=== Begin Enclosure ===
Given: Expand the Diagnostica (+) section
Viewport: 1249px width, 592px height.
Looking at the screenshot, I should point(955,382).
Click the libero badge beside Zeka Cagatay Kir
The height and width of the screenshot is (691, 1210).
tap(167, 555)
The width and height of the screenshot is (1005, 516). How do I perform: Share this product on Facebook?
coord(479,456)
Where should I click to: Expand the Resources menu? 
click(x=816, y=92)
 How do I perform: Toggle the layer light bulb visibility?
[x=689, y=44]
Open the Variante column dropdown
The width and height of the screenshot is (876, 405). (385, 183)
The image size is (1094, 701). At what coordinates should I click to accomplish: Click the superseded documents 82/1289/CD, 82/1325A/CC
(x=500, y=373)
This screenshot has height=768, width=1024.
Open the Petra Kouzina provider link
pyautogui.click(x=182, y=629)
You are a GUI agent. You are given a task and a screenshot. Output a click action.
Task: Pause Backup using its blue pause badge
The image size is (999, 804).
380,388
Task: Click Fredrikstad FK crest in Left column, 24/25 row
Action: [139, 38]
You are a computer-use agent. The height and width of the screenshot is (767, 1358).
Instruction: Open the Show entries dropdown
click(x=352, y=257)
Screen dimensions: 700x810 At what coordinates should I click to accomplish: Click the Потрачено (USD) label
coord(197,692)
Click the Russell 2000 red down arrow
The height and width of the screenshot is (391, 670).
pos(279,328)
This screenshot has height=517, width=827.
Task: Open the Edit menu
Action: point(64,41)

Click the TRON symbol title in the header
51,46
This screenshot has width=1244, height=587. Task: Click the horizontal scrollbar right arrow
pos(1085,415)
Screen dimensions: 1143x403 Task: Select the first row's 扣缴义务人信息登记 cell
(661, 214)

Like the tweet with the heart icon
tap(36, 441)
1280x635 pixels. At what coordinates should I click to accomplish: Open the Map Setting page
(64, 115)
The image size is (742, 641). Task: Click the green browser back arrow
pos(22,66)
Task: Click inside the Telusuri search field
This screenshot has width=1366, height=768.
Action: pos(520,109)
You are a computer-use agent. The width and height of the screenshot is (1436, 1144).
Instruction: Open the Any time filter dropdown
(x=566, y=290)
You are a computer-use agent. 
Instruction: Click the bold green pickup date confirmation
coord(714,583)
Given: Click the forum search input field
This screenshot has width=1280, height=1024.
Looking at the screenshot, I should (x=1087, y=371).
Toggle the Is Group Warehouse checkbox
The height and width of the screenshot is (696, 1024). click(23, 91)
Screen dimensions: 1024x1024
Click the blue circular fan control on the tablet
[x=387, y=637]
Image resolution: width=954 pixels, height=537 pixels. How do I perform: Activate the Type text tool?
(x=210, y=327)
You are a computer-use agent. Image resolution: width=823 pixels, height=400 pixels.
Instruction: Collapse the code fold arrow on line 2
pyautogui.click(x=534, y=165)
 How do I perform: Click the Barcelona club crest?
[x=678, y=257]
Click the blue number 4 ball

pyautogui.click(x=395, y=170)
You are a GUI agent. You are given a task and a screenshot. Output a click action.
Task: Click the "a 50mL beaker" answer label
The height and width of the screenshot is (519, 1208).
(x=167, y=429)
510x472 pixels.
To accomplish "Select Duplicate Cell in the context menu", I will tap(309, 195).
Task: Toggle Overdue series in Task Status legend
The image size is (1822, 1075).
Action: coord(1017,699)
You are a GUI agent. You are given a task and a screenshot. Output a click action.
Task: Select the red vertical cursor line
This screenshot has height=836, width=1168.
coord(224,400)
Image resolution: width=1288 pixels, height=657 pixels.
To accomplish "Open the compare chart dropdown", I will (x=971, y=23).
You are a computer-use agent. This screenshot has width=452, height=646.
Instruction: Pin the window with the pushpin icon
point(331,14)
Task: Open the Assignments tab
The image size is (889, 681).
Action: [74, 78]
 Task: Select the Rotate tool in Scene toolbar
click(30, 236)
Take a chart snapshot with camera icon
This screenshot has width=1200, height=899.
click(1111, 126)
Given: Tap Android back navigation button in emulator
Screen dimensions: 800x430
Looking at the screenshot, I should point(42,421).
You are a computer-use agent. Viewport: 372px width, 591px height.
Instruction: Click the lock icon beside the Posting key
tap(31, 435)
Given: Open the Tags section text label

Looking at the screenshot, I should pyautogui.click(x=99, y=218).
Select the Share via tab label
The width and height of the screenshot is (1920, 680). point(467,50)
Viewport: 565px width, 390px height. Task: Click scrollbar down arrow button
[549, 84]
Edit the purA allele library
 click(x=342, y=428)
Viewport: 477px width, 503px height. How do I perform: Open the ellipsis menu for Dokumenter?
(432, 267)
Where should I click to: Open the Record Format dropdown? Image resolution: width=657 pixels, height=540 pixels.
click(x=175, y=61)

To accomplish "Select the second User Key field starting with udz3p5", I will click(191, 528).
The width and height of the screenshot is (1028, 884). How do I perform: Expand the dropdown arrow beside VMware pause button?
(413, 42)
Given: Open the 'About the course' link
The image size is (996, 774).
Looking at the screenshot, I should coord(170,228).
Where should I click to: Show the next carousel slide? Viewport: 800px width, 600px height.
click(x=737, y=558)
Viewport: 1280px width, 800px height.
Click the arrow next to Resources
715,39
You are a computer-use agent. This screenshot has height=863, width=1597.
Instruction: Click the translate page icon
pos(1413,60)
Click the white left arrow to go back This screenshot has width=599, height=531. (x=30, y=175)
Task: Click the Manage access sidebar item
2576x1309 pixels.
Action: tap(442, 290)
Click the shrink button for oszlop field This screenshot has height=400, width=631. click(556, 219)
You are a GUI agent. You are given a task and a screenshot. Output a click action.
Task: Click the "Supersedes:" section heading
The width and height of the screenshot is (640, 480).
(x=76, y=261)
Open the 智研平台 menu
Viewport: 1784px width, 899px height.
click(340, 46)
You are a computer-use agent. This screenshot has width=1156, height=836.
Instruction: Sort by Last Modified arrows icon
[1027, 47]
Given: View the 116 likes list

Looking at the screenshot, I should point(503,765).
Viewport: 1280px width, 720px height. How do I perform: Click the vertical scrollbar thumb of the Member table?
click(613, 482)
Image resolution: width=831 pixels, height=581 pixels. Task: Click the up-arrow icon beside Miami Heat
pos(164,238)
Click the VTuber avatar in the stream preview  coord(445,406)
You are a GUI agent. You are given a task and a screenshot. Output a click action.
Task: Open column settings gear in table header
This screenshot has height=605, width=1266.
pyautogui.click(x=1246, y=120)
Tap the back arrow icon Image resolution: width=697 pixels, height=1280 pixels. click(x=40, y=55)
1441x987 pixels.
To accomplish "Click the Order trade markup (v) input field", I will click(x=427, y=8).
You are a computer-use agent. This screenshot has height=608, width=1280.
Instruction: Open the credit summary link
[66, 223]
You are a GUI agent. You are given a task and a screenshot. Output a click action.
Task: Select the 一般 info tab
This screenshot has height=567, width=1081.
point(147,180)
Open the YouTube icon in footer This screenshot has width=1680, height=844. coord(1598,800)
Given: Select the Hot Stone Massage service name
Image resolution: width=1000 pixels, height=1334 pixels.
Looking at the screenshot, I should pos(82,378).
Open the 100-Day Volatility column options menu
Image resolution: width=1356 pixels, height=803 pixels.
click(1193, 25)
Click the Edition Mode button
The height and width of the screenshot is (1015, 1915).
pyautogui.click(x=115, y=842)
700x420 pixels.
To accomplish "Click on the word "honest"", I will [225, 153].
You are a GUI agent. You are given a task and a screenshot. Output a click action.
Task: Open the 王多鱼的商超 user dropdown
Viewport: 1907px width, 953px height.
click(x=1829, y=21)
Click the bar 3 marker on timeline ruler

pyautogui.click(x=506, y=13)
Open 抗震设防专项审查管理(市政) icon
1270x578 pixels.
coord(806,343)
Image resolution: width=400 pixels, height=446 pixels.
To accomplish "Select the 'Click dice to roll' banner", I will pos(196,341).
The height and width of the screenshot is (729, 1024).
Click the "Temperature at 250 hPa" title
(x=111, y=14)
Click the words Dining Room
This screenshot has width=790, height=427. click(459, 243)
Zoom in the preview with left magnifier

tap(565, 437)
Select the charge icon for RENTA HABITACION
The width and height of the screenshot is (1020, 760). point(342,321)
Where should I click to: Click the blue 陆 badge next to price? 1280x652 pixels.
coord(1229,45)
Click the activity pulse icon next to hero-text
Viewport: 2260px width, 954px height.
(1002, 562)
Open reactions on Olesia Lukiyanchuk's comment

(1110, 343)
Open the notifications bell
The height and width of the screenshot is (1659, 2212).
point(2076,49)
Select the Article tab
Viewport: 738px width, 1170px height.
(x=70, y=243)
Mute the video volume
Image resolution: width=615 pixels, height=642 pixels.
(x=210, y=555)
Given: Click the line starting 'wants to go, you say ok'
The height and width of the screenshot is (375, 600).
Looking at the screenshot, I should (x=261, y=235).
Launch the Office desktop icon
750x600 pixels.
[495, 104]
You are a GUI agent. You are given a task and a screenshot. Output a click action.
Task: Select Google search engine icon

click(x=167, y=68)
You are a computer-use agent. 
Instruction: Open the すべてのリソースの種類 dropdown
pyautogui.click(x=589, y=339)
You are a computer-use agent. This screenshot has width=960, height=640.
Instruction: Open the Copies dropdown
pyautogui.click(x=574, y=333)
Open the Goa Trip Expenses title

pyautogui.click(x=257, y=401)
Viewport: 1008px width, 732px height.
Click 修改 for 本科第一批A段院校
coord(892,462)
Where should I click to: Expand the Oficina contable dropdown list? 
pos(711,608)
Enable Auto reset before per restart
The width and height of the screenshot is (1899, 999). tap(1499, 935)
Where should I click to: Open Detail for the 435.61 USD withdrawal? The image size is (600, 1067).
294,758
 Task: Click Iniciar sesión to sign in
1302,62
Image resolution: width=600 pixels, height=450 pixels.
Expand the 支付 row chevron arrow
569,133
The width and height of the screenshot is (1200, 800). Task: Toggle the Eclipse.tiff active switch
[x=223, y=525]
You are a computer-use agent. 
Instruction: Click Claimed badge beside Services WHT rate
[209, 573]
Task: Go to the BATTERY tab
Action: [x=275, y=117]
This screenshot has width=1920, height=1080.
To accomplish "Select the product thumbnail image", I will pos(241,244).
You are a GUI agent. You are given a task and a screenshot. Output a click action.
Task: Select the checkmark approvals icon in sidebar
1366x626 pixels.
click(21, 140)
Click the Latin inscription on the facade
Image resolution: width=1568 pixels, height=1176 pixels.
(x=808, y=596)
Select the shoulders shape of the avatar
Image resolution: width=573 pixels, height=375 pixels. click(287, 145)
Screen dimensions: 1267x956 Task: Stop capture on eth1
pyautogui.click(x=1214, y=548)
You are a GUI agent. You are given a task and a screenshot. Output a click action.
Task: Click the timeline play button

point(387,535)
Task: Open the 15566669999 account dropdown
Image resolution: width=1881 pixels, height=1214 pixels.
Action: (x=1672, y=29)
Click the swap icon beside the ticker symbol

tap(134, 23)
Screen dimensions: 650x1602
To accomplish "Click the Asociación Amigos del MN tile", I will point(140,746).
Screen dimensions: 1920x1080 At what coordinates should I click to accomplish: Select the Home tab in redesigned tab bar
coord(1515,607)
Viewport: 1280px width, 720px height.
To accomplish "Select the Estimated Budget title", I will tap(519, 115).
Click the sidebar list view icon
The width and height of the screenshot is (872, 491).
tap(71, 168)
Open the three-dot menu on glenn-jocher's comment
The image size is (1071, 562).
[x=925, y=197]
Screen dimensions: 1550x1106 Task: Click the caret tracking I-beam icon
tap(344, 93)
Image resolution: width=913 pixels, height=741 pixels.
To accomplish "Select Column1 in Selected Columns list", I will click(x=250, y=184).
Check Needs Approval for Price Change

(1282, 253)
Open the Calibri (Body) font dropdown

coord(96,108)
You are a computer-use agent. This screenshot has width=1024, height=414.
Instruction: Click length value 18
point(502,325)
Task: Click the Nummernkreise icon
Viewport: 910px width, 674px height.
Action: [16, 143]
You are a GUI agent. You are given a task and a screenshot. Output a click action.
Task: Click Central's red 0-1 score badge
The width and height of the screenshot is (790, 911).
=== End Enclosure ===
THE PROBLEM: Collect from the data above every line that includes "field".

RESPONSE BOX:
Task: Click inside the Telusuri search field
Given: Click the forum search input field
To accomplish "Select the second User Key field starting with udz3p5", I will click(191, 528).
Click the shrink button for oszlop field This screenshot has height=400, width=631. click(556, 219)
To accomplish "Click the Order trade markup (v) input field", I will click(x=427, y=8).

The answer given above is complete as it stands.